Jack discovers that the killer is, in fact, Cinder's deranged, abusive ex-husband, Rory Gaines, a failed actor. Jack and Thomas manage to track Gaines to an abandoned distillery but, forewarned of their arrival, Gaines manages to incapacitate both of them and tie them up. Gaines comes close to murdering Thomas, but Jack manages to cut through his bonds in time to save him. Gaines exploits Jack's leukophobia to escape once more. Tragle conspires with Cinder's manager, Derek Smythe (Albert Schultz), to seize control of the bodyguard agency, forcing Jack out of his job, and leaving Cinder dangerously exposed at a big fashion show.

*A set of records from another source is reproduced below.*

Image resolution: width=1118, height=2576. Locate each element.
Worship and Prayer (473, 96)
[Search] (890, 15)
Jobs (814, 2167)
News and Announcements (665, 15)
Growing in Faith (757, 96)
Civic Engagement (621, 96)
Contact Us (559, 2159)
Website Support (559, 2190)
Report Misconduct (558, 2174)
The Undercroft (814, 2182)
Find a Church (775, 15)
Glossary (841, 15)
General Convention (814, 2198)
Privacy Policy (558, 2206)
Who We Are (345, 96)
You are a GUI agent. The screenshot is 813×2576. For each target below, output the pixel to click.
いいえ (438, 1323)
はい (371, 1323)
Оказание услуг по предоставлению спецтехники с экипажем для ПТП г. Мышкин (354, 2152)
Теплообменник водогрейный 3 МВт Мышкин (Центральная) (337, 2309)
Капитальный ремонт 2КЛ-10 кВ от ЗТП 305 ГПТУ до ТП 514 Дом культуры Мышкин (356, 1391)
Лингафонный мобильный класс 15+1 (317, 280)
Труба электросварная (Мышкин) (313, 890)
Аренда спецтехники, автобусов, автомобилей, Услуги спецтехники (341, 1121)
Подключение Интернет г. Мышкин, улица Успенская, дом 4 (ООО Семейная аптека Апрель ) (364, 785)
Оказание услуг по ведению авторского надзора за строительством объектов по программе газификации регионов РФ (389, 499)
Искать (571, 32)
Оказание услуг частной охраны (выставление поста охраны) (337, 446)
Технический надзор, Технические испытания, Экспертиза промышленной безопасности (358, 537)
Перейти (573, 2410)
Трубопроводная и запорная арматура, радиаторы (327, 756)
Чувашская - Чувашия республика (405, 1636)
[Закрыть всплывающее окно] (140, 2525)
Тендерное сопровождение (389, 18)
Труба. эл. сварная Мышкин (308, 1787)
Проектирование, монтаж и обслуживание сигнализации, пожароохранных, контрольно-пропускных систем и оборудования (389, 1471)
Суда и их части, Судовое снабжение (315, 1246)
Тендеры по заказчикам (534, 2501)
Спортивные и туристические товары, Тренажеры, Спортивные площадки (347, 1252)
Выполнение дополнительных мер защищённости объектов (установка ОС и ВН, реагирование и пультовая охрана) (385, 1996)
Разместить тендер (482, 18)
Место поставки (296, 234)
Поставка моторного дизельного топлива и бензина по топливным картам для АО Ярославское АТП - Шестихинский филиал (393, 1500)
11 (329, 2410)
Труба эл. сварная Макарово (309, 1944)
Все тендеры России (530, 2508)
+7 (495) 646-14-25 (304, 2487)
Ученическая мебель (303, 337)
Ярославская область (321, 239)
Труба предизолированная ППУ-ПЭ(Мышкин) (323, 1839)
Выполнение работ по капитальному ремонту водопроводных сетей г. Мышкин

Jack manages to gain entry to the event, and keeps Cinder covered with a rifle as she walks the catwalk. Gaines appears in disguise as one of the fashion show's costumed performers, and shoots a pistol, then draws attention to Jack- who is there illicitly, and armed- to create a distraction, allowing him to abduct Cinder, who he takes back to his distillery hideout. Gaines compels Cinder to have "one last dance" with him; as he is about to stab her, Jack appears and engages Gaines in a shootout. Overcoming his leukophobia- the room is hung with white curtains- Jack shoots Gaines dead, saving Cinder. Some time later, Tim has recovered from his wounds; Jack and Cinder part ways with a kiss, and go their separate ways.

==Cast==

- Dolph Lundgren as U.S. Marshal Jack Devlin
- Kate Vernon as Dr. Rachel Stein
- Phillip MacKenzie as Rory Gaines
- Kam Heskin as Cinder James
- Fred Williamson as Tim Hastings
- Andrew Jackson as Don Tragle
- Padraigin Murphy as Casey
- Tony De Santis as Detective Trini
- Albert Schultz as Derek Smythe
- Janet Bailey as Connie Hastings
- Saul Rubinek as Thomas

==Production==
The film was intended as a backdoor pilot for a television series, but was not picked up. Its September 15, 1998 showing on the USA Network garnered a 2.7 national rating.

==Reception==
===Critical response===
TV Guide reviewed the film at 2 stars out of 4 and noted: "Though it boasts several rousing action sequences, the film is sabotaged by lackluster acting, thin characterization, and a derivative storyline."